Food, pharmaceutical, nutrition and other manufacturers typically consider automating manual operations when significant, immediate troubles are causing line downtime; when they need to meet increased production targets; or when they can no longer tolerate an ongoing series of problems.
Before investing in high-speed tablet counters, desiccant inserters, tamper-evident neck banders and other automated machinery, John Deitz, automation engineer and president of packaging machinery manufacturer Deitz Co., Inc., Wall, N.J., suggests a closer look at quality control, downtime and staffing—three key symptoms that suggest it may be time to integrate semi-automated and/or fully automated equipment into the operation.
The demand for speed can push operators to make mistakes. They may miscount the number of tablets, fail to seal a cap properly, or allow a misaligned label to pass inspection. Scrapping and reworking bottles or other containers for quality control after they've gone down the line quickly becomes very costly, and companies often wish they'd been quicker to recognize this symptom.
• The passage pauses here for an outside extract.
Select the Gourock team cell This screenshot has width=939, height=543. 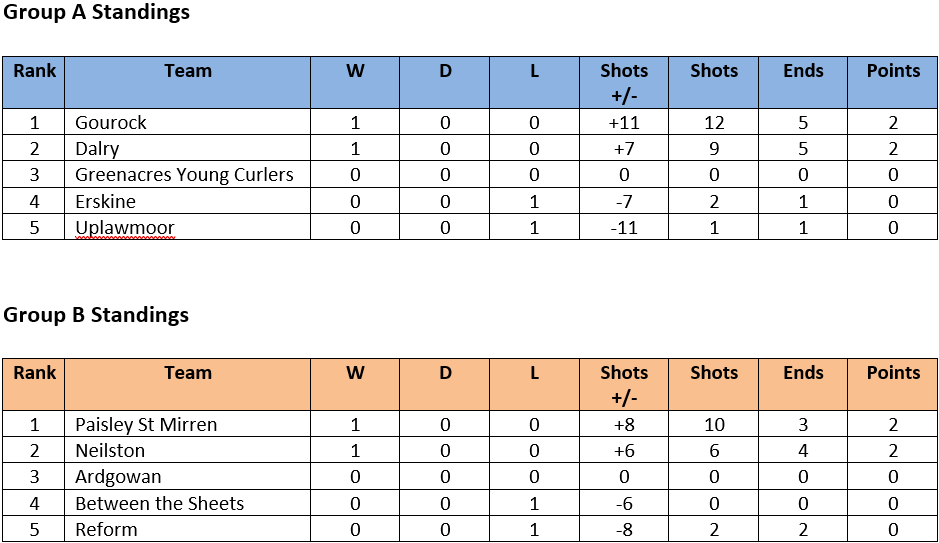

Automation may clear a bottleneck in a line where one or more steps in the process cannot keep up with the others. Filled bottles may back up on the conveyor while waiting for cotton to be inserted, for example. Or, a manual step early in the process such as inserting desiccants may move at a slower speed than other steps, causing a failure to capitalize on the full capabilities of downstream machinery or leaving workers idle.
Many companies move toward automation because they cannot find enough workers willing and able to do a job manually, or a large order makes manual operations impractical. In an environment where companies face these and unprecedented, new challenges in the workplace, automation as a solution for reducing the dependence on human resources offers increasing allure.